Document excerpt
╭──

Daily maintenance should be straightforward: vacuum or wipe down upholstery, clean bases and controls as needed. The advanced knit textiles are designed for commercial durability, meaning they should resist pilling, fading, and staining better than residential-grade fabrics. Refer to KI's care and maintenance instructions for specific guidance.
Pricing, value & where it sits in the market
KI does not publish retail pricing for the Kiaura Collection on its website. For a formal price of the product shown, please request a quote. This is standard for contract furniture: pricing is dealer-negotiated, project-specific, and dependent on volume, configuration, and lead time.
Based on the chair's positioning—Best of Competition winner, patented technology, premium materials, coordinated collection—we can infer that the Kiaura task chair will sit in the upper tier of the commercial task-chair market. Expect pricing in the range of $1,200–2,000+ for a fully configured task chair, competitive with the Herman Miller Aeron Remastered, Steelcase Gesture, and Haworth Fern. The lounge seating and conference variants will be priced accordingly.
Is it worth it? That depends on what you're buying. If you're buying a chair, the Kiaura is expensive. If you're buying a seating system—task, conference, lounge, tables, ottomans, all speaking the same design language and underpinned by a unified motion philosophy—then the value proposition becomes more compelling, especially for large commercial installations where design coherence and occupant performance are strategic priorities.
The Kiaura is not competing with $300 mesh chairs from Amazon. It's competing with Steelcase, Herman Miller, and Haworth for corporate spec dollars, LEED credit contributions, and the attention of architects and interior designers specifying high-performance workplaces.
Verdict — the bottom line
The Kiaura Collection built with Cognetic Technology has been honored with seven 2026 Best of NeoCon Awards, including Best of Competition in Integrated Technology, one of the commercial design industry's highest distinctions recognizing groundbreaking product innovation and design excellence. The collection also received Best of NeoCon Gold in Seating: Ergonomic Task, Collections for Collaboration, Seating: Sofas + Lounge, Seating: Conference, and Lounge Furniture Collections. These are not participation trophies; NeoCon is the premier North American commercial interiors trade show, and Best of Competition is its top honor.
The Kiaura Collection is KI's moonshot: a deliberate attempt to shift the conversation from "how many adjustments does your chair have?" to "does your chair move with you or against you?" More than a product launch, the Kiaura Collection signals a broader shift in how seating can support human performance over time. With this introduction, KI is formally defining Human Performance Seating as a category that expands beyond traditional ergonomics to consider the relationship between movement, cognitive engagement, physical comfort, and physiological well-being.
Will it succeed? That depends on whether the market is ready to trust a chair that simplifies control in favor of passive, intuitive motion. Early reactions—"immediate and visceral," "cloud-like," "fundamentally different"—suggest that the experience is distinctive and polarizing. Some users will find it liberating; others will miss the granular adjustability of a Leap or Gesture.
For organizations specifying at scale, the Kiaura offers something rare: a cohesive, award-winning seating family built around a genuinely novel technology, backed by a century-old, employee-owned American manufacturer with a track record of durability and sustainability. It's not the cheapest chair, but it may be the most forward-thinking chair you can specify in 2026. If you're ready to stop managing your chair and start letting your chair manage itself, the Kiaura is the first serious commercial answer to that question.

╰──

Material shown
╭──

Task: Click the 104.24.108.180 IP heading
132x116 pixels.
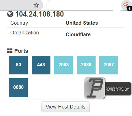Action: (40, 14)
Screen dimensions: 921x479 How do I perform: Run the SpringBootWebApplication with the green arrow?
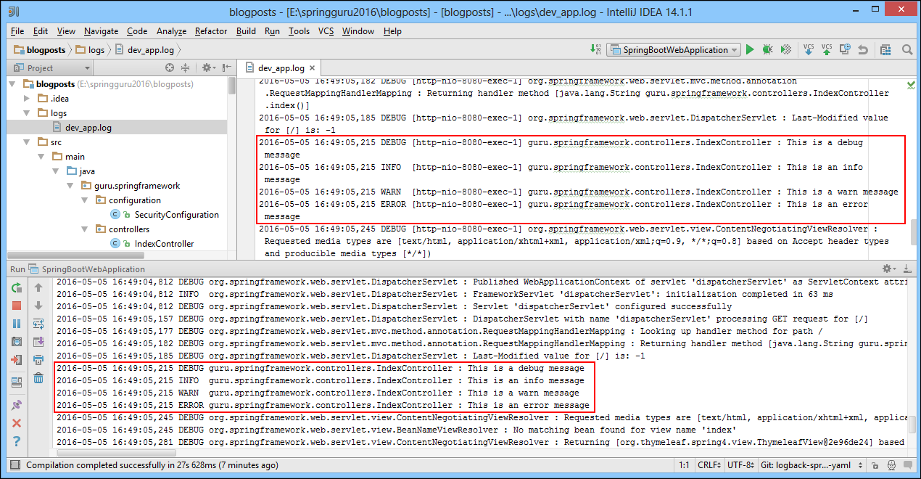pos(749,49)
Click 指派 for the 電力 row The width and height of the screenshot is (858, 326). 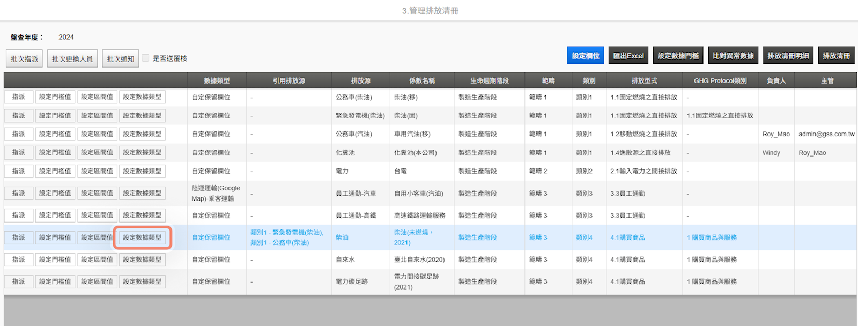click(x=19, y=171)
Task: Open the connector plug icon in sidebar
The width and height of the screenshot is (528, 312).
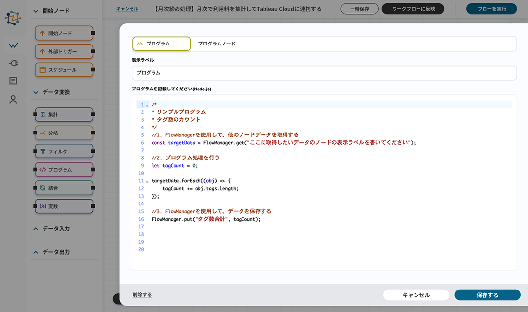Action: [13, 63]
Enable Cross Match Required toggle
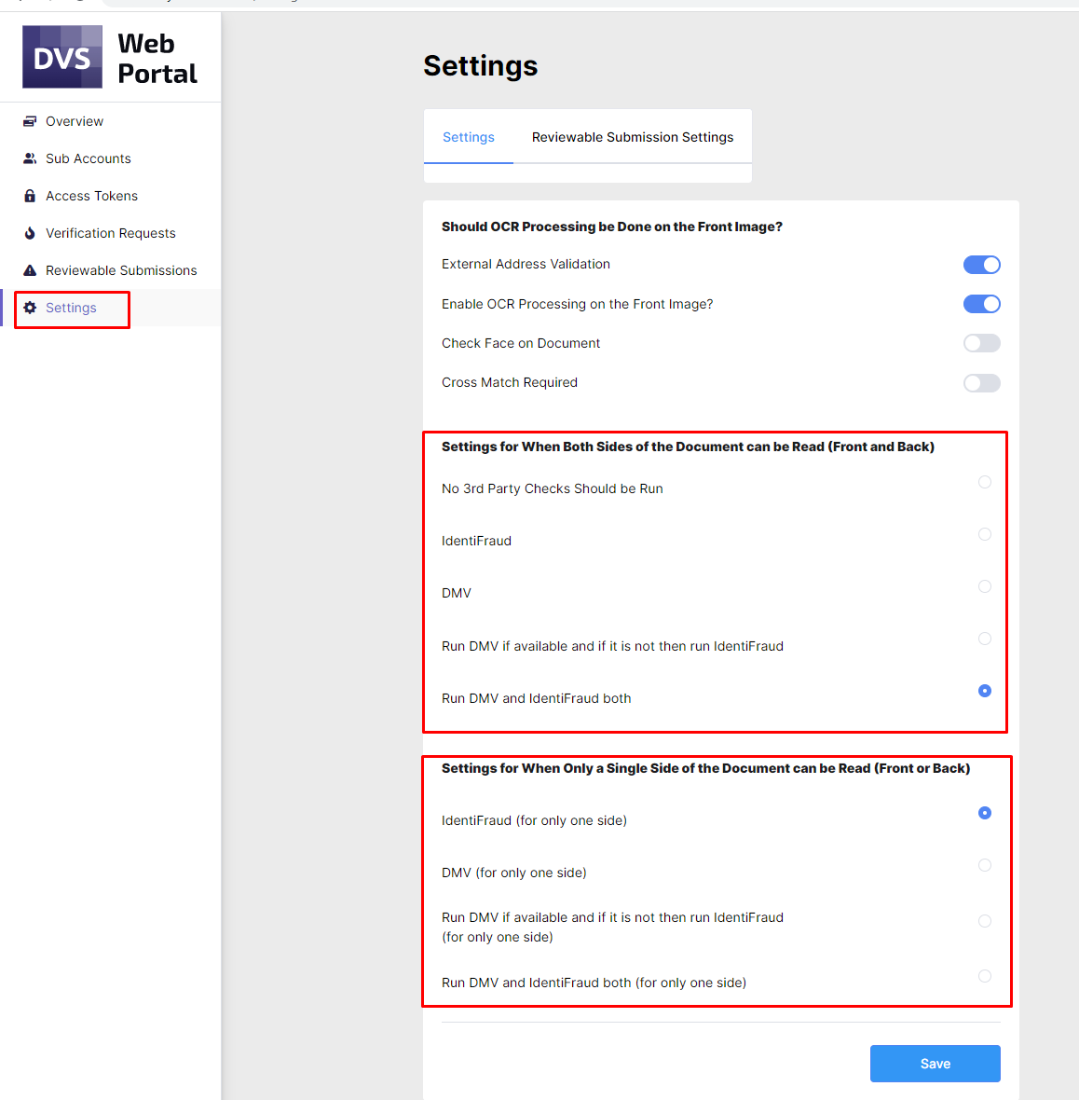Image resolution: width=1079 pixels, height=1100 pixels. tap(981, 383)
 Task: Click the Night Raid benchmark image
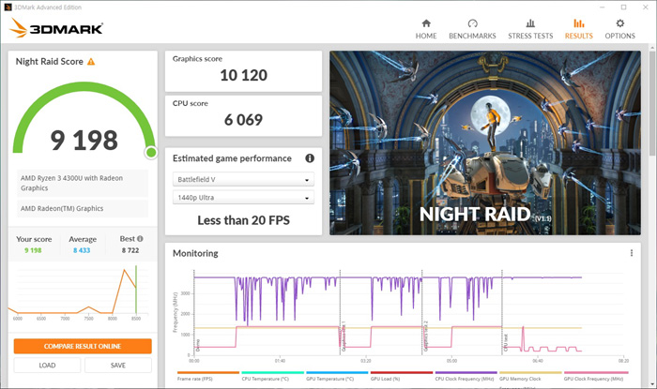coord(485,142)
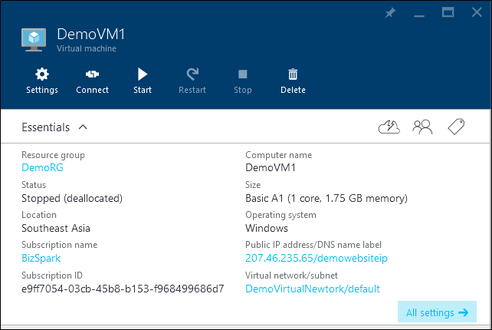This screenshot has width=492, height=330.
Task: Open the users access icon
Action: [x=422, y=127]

╰──

Exercise tasks
**A.** In the Kiaura Collection review, what price range should buyers expect for a fully configured Kiaura task chair?
**B.** List every category in which the Kiaura Collection review says the collection received Best of NeoCon Gold.

Task responses
**A.** $1,200–2,000+

**B.**
- Seating: Ergonomic Task
- Collections for Collaboration
- Seating: Sofas + Lounge
- Seating: Conference
- Lounge Furniture Collections